As dance music was co-opted, and pale imitations of it were created – think Disco Duck – a backlash ensued. It was epitomized by Disco Demolition Night, a Major League Baseball promotion on Thursday, July 12, 1979, at Comiskey Park in Chicago.

One of the ushers recalled that there were LPs of several non-disco black artists, such as Marvin Gaye, Isaac Hayes, Curtis Mayfield, and Stevie Wonder among the recording to be destroyed. The fans rioted during the event, and the White Sox ended up having to forfeit the second game of the doubleheader.

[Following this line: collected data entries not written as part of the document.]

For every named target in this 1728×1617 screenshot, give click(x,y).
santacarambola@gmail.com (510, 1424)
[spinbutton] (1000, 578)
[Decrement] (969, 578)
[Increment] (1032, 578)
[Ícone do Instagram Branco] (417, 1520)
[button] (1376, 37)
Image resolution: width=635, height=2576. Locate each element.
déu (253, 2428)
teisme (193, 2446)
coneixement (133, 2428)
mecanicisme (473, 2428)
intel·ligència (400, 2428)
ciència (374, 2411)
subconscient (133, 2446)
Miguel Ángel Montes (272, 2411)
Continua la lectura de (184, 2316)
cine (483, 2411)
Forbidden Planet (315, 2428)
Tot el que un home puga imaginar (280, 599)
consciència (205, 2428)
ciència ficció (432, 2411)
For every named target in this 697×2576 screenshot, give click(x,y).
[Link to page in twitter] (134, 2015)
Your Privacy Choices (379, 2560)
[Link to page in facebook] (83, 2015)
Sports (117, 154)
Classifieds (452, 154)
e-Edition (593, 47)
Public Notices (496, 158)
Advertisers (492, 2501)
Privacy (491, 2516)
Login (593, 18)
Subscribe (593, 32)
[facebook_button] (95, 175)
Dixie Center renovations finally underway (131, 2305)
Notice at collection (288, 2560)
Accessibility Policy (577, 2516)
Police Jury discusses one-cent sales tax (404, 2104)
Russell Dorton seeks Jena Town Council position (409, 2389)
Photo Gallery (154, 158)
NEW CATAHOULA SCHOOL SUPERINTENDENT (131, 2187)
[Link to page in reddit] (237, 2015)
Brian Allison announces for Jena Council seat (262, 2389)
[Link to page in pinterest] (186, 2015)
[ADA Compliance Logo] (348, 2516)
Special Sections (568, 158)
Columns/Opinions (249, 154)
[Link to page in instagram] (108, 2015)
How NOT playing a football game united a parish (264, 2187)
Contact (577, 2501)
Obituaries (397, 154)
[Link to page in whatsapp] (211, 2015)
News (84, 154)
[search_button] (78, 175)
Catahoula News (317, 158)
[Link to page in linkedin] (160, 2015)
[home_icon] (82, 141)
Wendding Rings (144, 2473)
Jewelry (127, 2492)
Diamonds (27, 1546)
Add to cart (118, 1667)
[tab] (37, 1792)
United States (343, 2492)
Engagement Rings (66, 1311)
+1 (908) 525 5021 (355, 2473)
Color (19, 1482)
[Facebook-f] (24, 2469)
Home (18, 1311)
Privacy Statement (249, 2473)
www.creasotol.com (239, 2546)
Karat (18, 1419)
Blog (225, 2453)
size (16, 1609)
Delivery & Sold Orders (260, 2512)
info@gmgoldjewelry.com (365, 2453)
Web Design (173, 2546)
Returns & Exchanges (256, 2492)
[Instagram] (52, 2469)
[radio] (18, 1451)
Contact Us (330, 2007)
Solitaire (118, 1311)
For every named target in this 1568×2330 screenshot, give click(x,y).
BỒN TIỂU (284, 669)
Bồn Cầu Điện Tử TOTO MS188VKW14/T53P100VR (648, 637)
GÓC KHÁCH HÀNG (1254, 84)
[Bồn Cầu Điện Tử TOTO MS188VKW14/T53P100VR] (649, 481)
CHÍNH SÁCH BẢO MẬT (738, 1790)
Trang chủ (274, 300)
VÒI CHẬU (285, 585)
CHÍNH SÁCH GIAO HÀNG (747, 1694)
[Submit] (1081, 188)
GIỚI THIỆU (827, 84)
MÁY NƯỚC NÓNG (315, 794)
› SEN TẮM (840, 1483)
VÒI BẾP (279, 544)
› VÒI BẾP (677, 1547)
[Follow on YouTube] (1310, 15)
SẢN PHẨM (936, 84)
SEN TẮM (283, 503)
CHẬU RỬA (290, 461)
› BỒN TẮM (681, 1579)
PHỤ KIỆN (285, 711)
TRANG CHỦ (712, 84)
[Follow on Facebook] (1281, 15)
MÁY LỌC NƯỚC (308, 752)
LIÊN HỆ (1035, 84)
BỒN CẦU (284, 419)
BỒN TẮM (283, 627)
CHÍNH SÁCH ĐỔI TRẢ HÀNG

This time of changing fortunes, the brothers were able to pivot to becoming primarily songwriters, for Barbra, Celine, Diana, Dionne, Dolly, and Kenny, among others. This allowed them room to reach their next act in their careers. It was supposed to be with Andy Gibb as an official member of the Bee Gees. Unfortunately, he died on 10 March 1988, at the age of 30, as a result of an inflammation of the heart muscle.

Barry, by himself

Then Maurice, the chief negotiator between Barry and Robin, died unexpectedly on 12 January 2003, at the age of 53. He suffered a heart attack while awaiting emergency surgery to repair a strangulated intestine.

The surviving brothers bounced between solo gigs and the occasional duet. Late in 2011, it was announced that Robin Gibb had been diagnosed with liver cancer, which he had known about for several months. He died on 20 May 2012 of liver and kidney failure. He was 62.

The Bee Gees, though in the Rock and Roll Hall of Fame since 1997, has been, to my mind, undervalued and unnecessarily vilified. Their resilience and reinvention over the decades alone are praiseworthy. Recorded music they’ve performed and/or written is in the hundreds of millions of units.

The documentary had a few new insightful interviews with other artists. Eric Clapton was also signed to Stigwood. Nick Jonas and Oasis’ Noel Gallagher amplified the tricky balance of performing with one’s brothers.

Barry is still performing and recording. But he noted that he’d give up all the fame if he could have his brothers back. How Can You Mend a Broken Heart indeed?

“I can think of younger days when living for my life
Was everything a man could want to do
I could never see tomorrow, but I was never told about the sorrow.”